Experts at Utility Bidder have gone through their top tips for dealing with a power outage; including who to contact, what to do while you wait and finding out about compensation.
Checking for a power cut
If the power goes off in your home, you first need to determine whether or not it’s a problem in your property or the wider area.
Checking to see if the street lights are off is a good way to determine whether the local power is down. If they’re on, it may be an issue within your home.
If just your lights and/or electrical appliances have gone off, it could be a problem with a trip switch rather than the whole power supply.
You can also check with a neighour to see if their power is working and if you have a prepayment meter, ensure you have credit on it.
Information on power cuts in your local area is available if you contact 105 via phone.
What to do when the power goes out
Once you have determined that the problem is outside your home, you can contact your provider – in this case, Northern Powergrid – for updates.
Utility Bidder experts outlined a number of tips for dealing with longer power outages. They include;
*Switch off electrical appliances at the plug in case of a power surge.
*Put your mobile phone on low power mode, turn down your screen brightness and turn off apps running in the background.
*Keep your freezer and fridge closed as much as possible. Food can generally keep in the freezer for 15 – 24 hours if you can avoid opening it, and around four to six hours in the fridge.
*Leave one light switched on if possible so you know when the power returns.
*Wrap up warm if the power cut happens in the evening or cold weather and try to stay calm as the provider works to restore your power.

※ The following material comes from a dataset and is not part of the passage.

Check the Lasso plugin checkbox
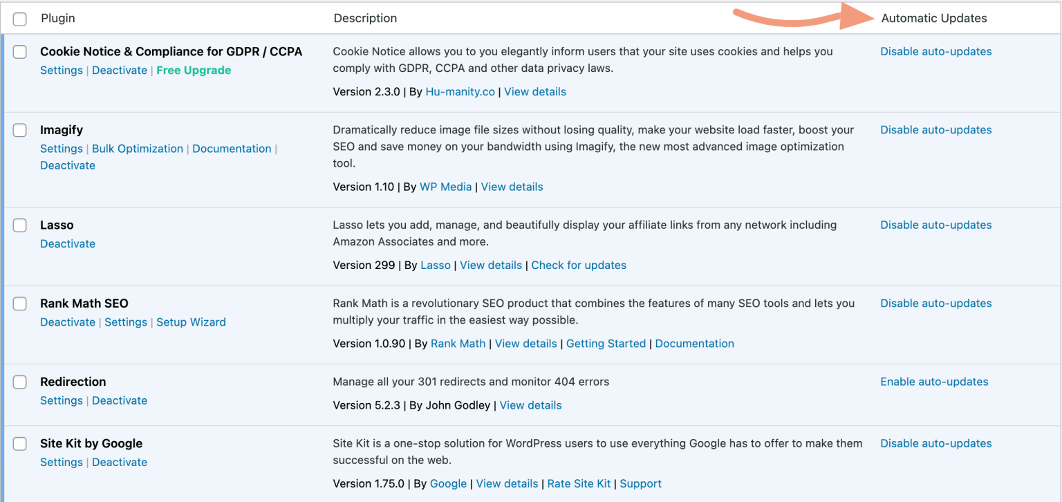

How to prepare for a power cut if bad weather is forecast
*Have a battery-operated torch handy
*Buy and keep charged a portable battery pack for your mobile phone
*Keep a plug-in landline which doesn’t require electricity as most cordless phones will go off in a power cut
*Have thick blankets and clothes ready for warmth
*Get food and drink which doesn’t require electricity to heat it up
*If you have any medical equipment in need of battery power, contact your doctor about a back-up plan and join the priority service register
When am I entitled to compensation?
Utility Bidder says you are entitled to £70 compensation if your power is off for more than 24 hours.
For storms of more than 48 hours, you receive an additional £70 for every 12 hours you are without electricity, up to a cap of £700.